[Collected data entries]
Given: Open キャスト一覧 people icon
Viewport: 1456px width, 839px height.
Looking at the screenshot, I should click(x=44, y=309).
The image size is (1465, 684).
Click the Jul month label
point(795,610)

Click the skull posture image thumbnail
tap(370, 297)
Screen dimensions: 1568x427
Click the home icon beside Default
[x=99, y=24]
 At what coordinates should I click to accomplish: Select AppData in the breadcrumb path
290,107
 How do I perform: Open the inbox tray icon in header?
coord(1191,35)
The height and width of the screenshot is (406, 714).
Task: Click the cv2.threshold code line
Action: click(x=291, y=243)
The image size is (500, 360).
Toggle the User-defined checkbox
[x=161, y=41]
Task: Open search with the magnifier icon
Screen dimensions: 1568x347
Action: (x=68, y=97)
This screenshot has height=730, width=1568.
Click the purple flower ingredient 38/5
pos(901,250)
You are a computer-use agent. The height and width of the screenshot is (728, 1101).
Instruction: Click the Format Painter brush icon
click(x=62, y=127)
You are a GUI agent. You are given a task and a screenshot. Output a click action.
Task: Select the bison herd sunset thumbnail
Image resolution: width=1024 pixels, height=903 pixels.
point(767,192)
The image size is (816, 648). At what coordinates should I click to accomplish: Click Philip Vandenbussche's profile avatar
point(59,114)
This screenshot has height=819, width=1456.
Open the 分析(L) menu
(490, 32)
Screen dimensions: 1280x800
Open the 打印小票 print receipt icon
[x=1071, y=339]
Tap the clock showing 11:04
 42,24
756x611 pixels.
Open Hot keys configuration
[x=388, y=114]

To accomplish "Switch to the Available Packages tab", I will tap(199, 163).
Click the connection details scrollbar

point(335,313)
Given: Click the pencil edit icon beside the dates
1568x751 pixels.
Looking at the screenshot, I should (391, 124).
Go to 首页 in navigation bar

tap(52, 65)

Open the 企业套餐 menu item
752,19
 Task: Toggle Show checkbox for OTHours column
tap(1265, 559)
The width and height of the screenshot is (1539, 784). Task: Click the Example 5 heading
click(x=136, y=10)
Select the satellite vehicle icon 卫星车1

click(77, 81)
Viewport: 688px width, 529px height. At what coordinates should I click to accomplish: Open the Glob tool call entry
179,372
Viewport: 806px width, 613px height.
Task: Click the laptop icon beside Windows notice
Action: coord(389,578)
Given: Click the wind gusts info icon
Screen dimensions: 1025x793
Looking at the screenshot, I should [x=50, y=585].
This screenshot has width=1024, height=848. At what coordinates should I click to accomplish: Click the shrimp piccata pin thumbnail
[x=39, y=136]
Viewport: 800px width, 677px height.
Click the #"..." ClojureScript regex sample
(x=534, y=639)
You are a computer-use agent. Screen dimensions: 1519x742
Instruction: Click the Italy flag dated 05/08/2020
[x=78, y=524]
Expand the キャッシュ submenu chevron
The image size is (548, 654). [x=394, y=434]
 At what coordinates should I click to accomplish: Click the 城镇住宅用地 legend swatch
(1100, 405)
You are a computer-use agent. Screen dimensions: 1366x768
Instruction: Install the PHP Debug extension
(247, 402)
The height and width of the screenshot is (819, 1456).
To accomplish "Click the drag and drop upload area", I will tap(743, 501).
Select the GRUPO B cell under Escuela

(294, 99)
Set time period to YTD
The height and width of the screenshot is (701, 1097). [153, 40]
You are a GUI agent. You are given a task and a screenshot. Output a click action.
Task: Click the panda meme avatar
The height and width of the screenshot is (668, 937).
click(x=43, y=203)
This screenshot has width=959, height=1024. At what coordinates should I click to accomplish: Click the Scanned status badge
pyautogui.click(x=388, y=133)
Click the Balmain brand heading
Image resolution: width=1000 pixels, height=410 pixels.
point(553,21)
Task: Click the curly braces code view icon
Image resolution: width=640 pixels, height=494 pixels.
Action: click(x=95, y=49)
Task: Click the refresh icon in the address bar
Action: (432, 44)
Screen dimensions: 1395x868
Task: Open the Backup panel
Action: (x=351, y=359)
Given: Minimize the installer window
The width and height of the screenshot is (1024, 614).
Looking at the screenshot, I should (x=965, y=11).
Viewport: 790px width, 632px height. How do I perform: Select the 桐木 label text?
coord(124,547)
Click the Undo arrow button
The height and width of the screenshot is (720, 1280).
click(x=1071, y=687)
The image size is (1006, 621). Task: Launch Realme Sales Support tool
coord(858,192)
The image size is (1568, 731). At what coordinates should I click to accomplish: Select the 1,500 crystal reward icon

* [Work task] Filter the entries above and keep only the lines with the word "agent".

* [Result of the task]
You are a computer-use agent. The height and width of the screenshot is (728, 1101).
You are a GUI agent. You are given a task and a screenshot. Output a click action.
You are a computer-use agent. Screen dimensions: 1519x742
You are a computer-use agent. Screen dimensions: 1366x768
You are a GUI agent. You are given a task and a screenshot. Output a click action.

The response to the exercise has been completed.